Lucy war so etwas die beliebteste Schülerin der Schule und hielt es aus diesem Grund für richtig, die anderen herumzuschubsen. Langsam gewöhnte ich mich daran... Das musste ich auch, da sich hier wahrscheinlich eh nichts ändern würde. Ich meine, Lucy hatte Geld oder zumindest ihre Eltern und dadurch hohes Ansehen, ähnlich wie ihre drei Brüder. Wenn sich jemand gegen Lucy stellte, dann schickte sie ihre Brüder vor und mit denen war wirklich nicht zu spaßen. Dass hatte sie mir gleich am ersten Tag klar gemacht, als ich vor sechs Monaten an die neue Schule gewechselt hatte. Roseta - ein nettes, zartes Wesen -, welche leider auch unter Lucys Kontrolle stand, hatte mir im Nachhinein erzählt, dass ich wohl eine 'Bedrohung' dargestellt hatte und sie mich deshalb in ihre Clique der Beliebten aufnahm.

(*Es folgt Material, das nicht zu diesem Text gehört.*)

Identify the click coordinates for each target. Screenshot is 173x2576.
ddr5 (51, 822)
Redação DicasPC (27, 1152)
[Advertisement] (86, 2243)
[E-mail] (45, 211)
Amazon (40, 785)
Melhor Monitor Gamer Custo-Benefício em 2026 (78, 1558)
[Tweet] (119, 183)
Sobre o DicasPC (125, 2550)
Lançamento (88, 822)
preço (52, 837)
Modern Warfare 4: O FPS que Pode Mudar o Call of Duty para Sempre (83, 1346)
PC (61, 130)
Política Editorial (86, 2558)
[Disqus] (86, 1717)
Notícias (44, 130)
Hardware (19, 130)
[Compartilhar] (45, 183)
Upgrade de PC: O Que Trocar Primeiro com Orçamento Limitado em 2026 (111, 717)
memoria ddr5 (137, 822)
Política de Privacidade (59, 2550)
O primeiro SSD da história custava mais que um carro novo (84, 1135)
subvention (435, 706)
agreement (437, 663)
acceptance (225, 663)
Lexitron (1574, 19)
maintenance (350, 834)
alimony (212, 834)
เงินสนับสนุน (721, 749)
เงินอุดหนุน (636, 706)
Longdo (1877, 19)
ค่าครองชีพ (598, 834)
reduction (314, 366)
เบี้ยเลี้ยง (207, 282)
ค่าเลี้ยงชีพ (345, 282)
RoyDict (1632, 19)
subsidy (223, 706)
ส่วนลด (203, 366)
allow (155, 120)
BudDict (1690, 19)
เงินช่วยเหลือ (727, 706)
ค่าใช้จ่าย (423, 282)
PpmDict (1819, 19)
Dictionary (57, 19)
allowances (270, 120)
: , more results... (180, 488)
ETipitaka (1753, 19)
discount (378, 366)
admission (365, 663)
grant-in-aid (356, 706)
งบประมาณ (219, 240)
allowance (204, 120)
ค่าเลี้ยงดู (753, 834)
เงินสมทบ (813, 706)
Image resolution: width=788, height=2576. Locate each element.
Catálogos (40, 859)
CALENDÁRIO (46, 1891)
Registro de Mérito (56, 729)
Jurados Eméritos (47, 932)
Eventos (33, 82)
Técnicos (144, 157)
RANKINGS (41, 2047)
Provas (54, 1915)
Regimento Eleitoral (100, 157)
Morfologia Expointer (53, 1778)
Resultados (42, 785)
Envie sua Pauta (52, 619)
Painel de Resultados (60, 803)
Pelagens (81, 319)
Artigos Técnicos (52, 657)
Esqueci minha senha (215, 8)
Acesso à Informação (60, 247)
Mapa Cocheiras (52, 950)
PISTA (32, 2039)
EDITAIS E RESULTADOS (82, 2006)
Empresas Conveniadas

Als ich einen Moment unachtsam war, stolperte ich über meine eigenen Füße und flog der Länge nach hin. Mir den schmerzenden Kopf haltend, stand ich wieder auf. Lucys und meine Bücher waren auf dem ganzen Boden verteilt. Schnell beeilte ich mich, diese aufzuheben.
"Trödel doch nicht so rum Brooke." Lucy war abrupt stehen geblieben und hatte sich zu mir umgedreht. Sie schüttelte nur den Kopf und stolzierte weiter Richtung Klassenraum. Mich ließ sie fassungslos zurück. Langsam rappelte ich mich auf und sammelte alle Materialien, die auf dem gesamten Schulflur verteilt waren wieder auf.
"Hier, das gehört auch noch dir." Ein Mädchen, welches mir gar nicht bekannt vorkam, gab mir mein Geschichtsbuch. Daraufhin lächelte ich sie freundlich an, bedankte mich und eilte schnell zu unserem Klassenraum. Dort wartete auch schon ihre Hoheit auf die Bücher.

Der Raum war schon voll gefüllt. Lucy saß neben Roseta, die wiederum neben ihrem festen Freund Ryan saß. Daneben saß eigentlich noch Blake, aber dieser schwänzte wahrscheinlich wieder mal die Schule. Der Unterricht begann und unser Lehrer betrat den Raum. Ich nahm auf meinem Stuhl, neben Lucy, platz, welche mich mich hochgezogener Augenbraue ansah, während ich dies mit einem Lächeln quittierte.
"Schüler. Schlagt bitte euer Gesichtsbuch Seite 46 auf und lest die Quelle bis Seite 47."
Ein allgemeines Raunen ging durch den Raum. Offensichtlich war ich nicht die Einzige, die Geschichte und Quellenarbeit hasste.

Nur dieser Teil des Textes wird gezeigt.